Sophia K. Havasy, Ph.D.
All teenagers need to be educated beyond high school. Educated parents tend to expect that their children will, at least, complete a Bachelors Degree. Often, this is taken for granted. What has not been common knowledge is that in the United States, we graduate only about 50% of the students who enroll in colleges and universities. Going to college is easy; getting a degree is the hard part.
For young adults with ADHD, LD, and other assorted letters, I tell parents to think in terms of a 10-Year Plan. With hard work and consistent efforts, maybe it can be an 8-Year Plan, maybe 6. Young people with neurological differences are more likely to be slower to mature than neuro-typical young adults. They easily fall into the category of late bloomers. Helping families to plan for this maturational process and to identify the work that must occur at each step is what I do.

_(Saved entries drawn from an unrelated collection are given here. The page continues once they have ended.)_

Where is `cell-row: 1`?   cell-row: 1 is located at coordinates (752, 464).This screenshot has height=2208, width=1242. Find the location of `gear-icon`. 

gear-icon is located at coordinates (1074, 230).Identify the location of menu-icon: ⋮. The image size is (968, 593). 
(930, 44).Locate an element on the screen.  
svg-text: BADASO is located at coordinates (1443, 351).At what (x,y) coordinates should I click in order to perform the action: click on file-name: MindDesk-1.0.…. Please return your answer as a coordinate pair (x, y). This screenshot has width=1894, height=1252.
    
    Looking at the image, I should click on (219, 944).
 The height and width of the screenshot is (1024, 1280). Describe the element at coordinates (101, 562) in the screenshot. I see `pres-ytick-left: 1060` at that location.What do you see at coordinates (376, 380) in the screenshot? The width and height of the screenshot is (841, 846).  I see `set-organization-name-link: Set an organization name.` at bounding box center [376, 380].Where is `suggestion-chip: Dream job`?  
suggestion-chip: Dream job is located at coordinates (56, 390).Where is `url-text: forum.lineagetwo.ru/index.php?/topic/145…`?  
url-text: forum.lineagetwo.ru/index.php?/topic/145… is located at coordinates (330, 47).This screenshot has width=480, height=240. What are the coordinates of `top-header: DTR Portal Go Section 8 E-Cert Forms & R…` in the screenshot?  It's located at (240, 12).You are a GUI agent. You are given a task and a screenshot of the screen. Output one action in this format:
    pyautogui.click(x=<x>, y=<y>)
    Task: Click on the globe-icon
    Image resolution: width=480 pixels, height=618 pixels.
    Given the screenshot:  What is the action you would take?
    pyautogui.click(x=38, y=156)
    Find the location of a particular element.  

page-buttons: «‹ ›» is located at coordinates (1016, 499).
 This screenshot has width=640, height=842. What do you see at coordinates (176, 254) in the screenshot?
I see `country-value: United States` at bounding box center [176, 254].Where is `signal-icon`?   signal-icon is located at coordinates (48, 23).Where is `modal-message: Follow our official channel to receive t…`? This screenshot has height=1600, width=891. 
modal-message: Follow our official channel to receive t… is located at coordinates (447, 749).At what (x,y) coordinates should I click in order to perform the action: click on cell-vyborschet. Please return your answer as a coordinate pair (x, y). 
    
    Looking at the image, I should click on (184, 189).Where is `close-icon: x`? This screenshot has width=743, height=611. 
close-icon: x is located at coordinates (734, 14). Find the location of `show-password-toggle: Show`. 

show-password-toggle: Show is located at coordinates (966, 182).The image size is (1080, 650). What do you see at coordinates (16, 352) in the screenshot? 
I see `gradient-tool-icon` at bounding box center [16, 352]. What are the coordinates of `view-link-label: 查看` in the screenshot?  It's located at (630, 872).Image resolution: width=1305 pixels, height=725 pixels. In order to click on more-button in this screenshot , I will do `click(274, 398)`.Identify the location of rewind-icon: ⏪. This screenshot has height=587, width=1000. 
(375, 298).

The need for this kind of planning and assistance is growing. In the Houston Chronicle they interviewed a pediatric neurologist who reported, "...70 percent of three-generation families-children, parents, grandparents-have at least one member affected by a neurological disorder..." (Houston Chronicle, Sunday Conversation, 7/10/11). You are not alone as a family.
Young adults and parents need to become realistic. If a longer launching period is indicated, then all involved must plan for the costs. The launching process needs to be based on demonstrated self-management skills the good intentions become reduced in meaning and everyone feels like a failure.